Fall, with the return to school and the change in the season's, has always seemed much more like New Years to me than January.
It's a great time to get outside. The evenings are long with the last of daylight savings, parks and public spaces are less crowded, the heat of Summer is cooling down and the air is crisp and clear. After months of altered schedules, family vacations and camping trips, Bar-B-Q's and celebrations, it's time to get back on schedule and re-commit to getting fit.
Join me in making "School Years Resolutions." It will help you re-connect to meeting your goals, and at the very least, will help you establish good habits and patterns as we move into the holiday season. This way, when you make your 2012 New Years Resolutions, you'll already be off to a great start!
Resolution suggestions to get you started:
  • Log your foods: If you aren't already logging your foods and your exercise, (or if you've stopped,) this is a great time to get started. Counting your calories and tracking your movements keeps you accountable for what you're consuming vs. what you're expending. At the very least, keep track in a notebook, so you have a visual reminder of exactly how much goes in vs. how much goes out. If you're on track, it's rewarding to have a record of your hard work. If you need to work harder, it shows you exactly which areas you need to work on.
  • Make time to exercise: Set a specific time each day to exercise and mark it on your calendar. It's too easy to want to do it, mean to do it, but never actually do it. Setting a specific time of day to exercise pushes you to follow through, whether you feel up for it or not, and you get to cross it off your list!
  • Create a meal plan:  Plan everything including healthy snacks. Then shop specifically for your meals. Knowing what you're going to eat in advance, takes the guess work out of dining, so you don't make poor choices when you're tired and hungry. Buying only what you plan to eat means that you're not tempted by unhealthy choices just because they're easy and accessible. You'll also find that you'll save money - By having only the food on hand that you plan to eat, you won't over buy, extra food won't go to waste, and you'll be less inclined to eat out because you'll know exactly what's for dinner.

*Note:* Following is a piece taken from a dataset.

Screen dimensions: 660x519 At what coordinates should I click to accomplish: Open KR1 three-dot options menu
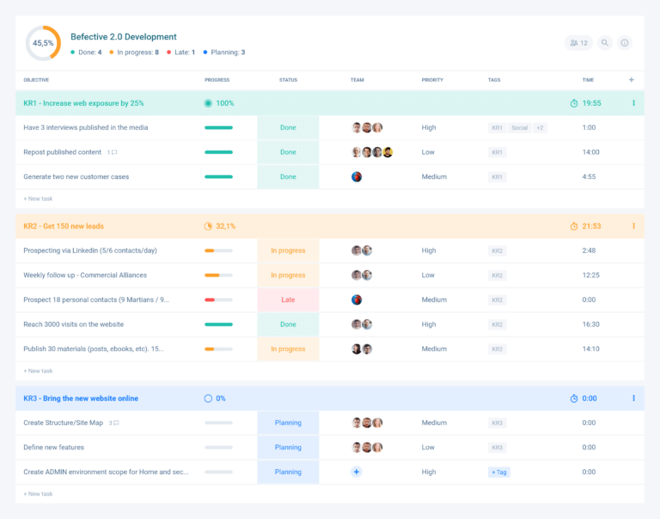(633, 103)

  • Get rid of unhealthy snack foods. Rid your cupboards of empty calories such as candies, cookies, chips, and crackers. You don't need them, you don't want them, but if you have them, you will eat them. This is not to say that you'll never treat yourself - just make  sure you want the treat. Studies show that random cravings only last about 15 minutes. Snack foods on hand are far too tempting, and encourage mindless eating. If you have a craving that you can't resist, and you've consciously decided it's worth your effort, treat yourself and make the trip out for it. 
  • Find an exercise Buddy: Committing to exercise with another person, particularly someone you love to spend time with, will help you commit to an exercise routine. You're much less likely to back out of exercising when you're accountable to someone else. Choose someone who is enthusiastic and committed to your workout. You will inspire one another.
  • Invest in a class: Sign up for a fitness class or sports team at your local community center. You'll learn something new and you'll build a supportive community.
  • Sign up for a marathon: Having a challenge to train for, and a deadline in which to prepare, will help keep you focused and on track with your fitness goals.


Most importantly keep your resolutions attainable and fun. By setting realistic goals, you will experience success and establish long lasting habits which will ensure your long term health.